Zunächst mit einer 140 PS starken Variante und seit diesem Jahr mit der Weiterentwicklung, dem „ADAM R2“ vollzog Opel den Neuanfang. Mit dem „R2“ treten zwei junge hoffnungsvolle Piloten als „Opel Rallye junior Team“ in diesem Jahr unter anderem bei der Rallye-Europameisterschaft und bei der Rallye Deutschland an. KÜS-Autor Jürgen C. Braun, der zwar keine Aufnahme mehr in das „Junior Team“ finden kann, durfte den neuen „R2“ in dieser Woche auf einer Wertungsprüfung der Wartburg-Rallye in der Nähe des Opel-Standortes Eisenach testen.

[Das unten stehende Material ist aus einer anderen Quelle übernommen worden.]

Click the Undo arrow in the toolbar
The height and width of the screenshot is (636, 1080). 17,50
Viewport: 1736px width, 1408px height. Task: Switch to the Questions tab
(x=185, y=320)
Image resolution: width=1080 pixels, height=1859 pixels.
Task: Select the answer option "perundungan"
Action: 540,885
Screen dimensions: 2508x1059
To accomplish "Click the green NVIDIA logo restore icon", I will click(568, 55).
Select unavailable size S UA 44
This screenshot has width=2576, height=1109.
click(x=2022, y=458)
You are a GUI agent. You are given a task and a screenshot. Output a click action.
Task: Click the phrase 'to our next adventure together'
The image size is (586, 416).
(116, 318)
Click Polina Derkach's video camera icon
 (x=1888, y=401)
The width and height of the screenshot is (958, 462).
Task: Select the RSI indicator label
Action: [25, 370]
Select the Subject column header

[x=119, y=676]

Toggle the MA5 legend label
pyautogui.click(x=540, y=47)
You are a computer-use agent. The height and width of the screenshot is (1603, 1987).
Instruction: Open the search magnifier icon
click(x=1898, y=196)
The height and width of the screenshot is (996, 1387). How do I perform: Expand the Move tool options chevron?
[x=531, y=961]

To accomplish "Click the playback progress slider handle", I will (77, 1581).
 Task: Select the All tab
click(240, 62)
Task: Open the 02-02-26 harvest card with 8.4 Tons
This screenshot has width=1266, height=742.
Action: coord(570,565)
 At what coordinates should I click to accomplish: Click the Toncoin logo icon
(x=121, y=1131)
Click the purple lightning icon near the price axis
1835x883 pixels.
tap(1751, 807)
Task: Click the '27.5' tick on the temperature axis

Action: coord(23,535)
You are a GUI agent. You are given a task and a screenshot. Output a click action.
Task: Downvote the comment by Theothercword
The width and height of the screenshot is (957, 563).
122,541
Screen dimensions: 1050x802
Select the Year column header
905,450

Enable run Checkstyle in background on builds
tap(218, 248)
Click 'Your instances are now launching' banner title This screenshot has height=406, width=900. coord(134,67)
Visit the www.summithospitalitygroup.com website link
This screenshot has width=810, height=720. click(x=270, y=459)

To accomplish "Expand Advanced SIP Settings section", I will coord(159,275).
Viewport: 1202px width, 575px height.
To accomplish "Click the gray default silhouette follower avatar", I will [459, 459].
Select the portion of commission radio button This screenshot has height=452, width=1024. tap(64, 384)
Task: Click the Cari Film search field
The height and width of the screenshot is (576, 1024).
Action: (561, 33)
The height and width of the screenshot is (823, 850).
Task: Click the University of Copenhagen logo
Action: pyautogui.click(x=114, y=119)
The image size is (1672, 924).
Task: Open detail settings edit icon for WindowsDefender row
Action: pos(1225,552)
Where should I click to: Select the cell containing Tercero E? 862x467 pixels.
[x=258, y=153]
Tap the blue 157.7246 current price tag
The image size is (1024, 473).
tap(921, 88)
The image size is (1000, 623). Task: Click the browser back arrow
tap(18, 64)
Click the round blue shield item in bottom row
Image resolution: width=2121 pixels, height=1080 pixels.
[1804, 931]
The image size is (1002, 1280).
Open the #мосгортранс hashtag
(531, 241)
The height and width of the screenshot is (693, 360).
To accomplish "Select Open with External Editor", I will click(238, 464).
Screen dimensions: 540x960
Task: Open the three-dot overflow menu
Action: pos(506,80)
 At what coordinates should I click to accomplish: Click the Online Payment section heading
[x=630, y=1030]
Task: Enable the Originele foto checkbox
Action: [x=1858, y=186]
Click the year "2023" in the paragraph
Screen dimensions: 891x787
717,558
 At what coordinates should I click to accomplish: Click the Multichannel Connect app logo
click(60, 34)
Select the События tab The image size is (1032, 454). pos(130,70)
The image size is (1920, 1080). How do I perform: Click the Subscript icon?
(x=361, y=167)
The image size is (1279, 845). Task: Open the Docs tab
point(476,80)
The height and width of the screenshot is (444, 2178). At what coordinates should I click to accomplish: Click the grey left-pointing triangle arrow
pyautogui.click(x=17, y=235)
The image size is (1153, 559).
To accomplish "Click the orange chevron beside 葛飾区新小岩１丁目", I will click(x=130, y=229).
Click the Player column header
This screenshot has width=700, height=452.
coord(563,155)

Gegenüber der Einstiegsvariante kommen nicht nur satte 50 PS (also etwa ein Drittel an Leistung), sondern auch ein vollkommen anderes Fahrverhalten hinzu. „Das Fahrwerk aus dem Cup-Auto des vergangenen Jahres war so eine Art Eier legende Wollmilchsau, also für jeden Untergrund geeignet. Dieses Fahrwerk für den R2 ist dagegen ungeheuer individuell einstellbar“, erklärt Rallyeprofi Horst Rotter, der die Entwicklung des Fahrzeugs mit betreut hat. Zunächst aber gilt es, die „Verdosung“ des Piloten in den Käfig unter schlangengleichen Bewegungen vor zu nehmen. Meine furchtlose Bewältigung dieser Aufgabe hätte wohl der Aufnahmeprüfung im Zirkus Sarrasani zur Ehre gereicht.
In der Früh herrschen an diesem Tag am Rennsteig noch Temperaturen um den Gefrierpunkt. Auf der Strecke ist leichter, angefrorener „Zuckerguss“. „Das wird leicht schmierig werden, wenn die Sonne raus kommt“, denke ich mir. Vor uns liegt die Wertungsprüfung, ein ansteigendes Asphalt-Geschlängel mit scharfen Kurven. Den Aufschrieb für die abgesperrte Strecke, das sogenannte „Gebetbuch“ des Rallyefahrers, haben wir bereits am Vorabend erstellt.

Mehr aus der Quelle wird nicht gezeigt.